ANWEISUNG 1: Gib den Abschnitt aus dem Text über die Europäische Union zwischen „Ein großer Nachbar, der“ und „dieser Feind ist.“, beides eingeschlossen, noch einmal wieder und tausche dabei „Russland“ gegen „Moskau“ aus.
ANWEISUNG 2: Zähle auf, was die europäischen Nationen laut dem Text über die Europäische Union aufweisen.

VORLIEGENDER TEXT:
Eine existenzielle Herausforderung

Die Europäische Union ist einzigartig.

Sie ist attraktiv und alle ihre Nachbarn möchten ihr beitreten. Sie hat in beispielloser Weise zum Wiederaufstieg Europas nach 1945 und auch nach 1991 beigetragen. Ihr Beitrag zu den europäischen Nationen hat die Erwartungen ihrer Gründer übertroffen. Sie weisen eine beneidenswerte Rechtsstaatlichkeit, einen unverhofften Wohlstand und eine beispiellose Stabilität auf. Ihre Methoden haben also über die Erwartungen hinaus funktioniert, doch nun steht sie vor einer ganz anderen Herausforderung. Sie ist existenziell.

Ein großer Nachbar, der sie vergeblich bekämpft hat, möchte, dass sie verschwindet und vor allem, dass sie sich unterwirft. Putins Russland, das mit hybriden Mitteln und einer irrationalen Propaganda angreift, die in ihren Argumenten und Methoden an die finstersten Zeiten in der Geschichte des Kontinents erinnert, hat sich selbst zum Feind des Westens und Europas erklärt. Die Europäer müssen daher anerkennen, dass Russland nun dieser Feind ist.

GEGEBENE ZEILEN:
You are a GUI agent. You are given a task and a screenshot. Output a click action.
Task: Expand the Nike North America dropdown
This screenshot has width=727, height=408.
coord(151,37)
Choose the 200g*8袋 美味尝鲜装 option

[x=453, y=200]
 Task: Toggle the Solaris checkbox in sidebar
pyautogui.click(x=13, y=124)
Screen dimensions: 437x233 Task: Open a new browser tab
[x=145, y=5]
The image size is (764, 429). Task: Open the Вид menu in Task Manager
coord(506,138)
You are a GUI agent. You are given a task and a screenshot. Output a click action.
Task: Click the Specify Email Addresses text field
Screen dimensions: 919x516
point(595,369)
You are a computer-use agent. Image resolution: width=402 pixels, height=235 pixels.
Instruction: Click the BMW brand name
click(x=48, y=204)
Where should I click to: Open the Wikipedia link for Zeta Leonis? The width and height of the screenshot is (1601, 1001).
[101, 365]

LÖSUNG 1:
Ein großer Nachbar, der sie vergeblich bekämpft hat, möchte, dass sie verschwindet und vor allem, dass sie sich unterwirft. Putins Moskau, das mit hybriden Mitteln und einer irrationalen Propaganda angreift, die in ihren Argumenten und Methoden an die finstersten Zeiten in der Geschichte des Kontinents erinnert, hat sich selbst zum Feind des Westens und Europas erklärt. Die Europäer müssen daher anerkennen, dass Moskau nun dieser Feind ist.

LÖSUNG 2:
eine beneidenswerte Rechtsstaatlichkeit
einen unverhofften Wohlstand
eine beispiellose Stabilität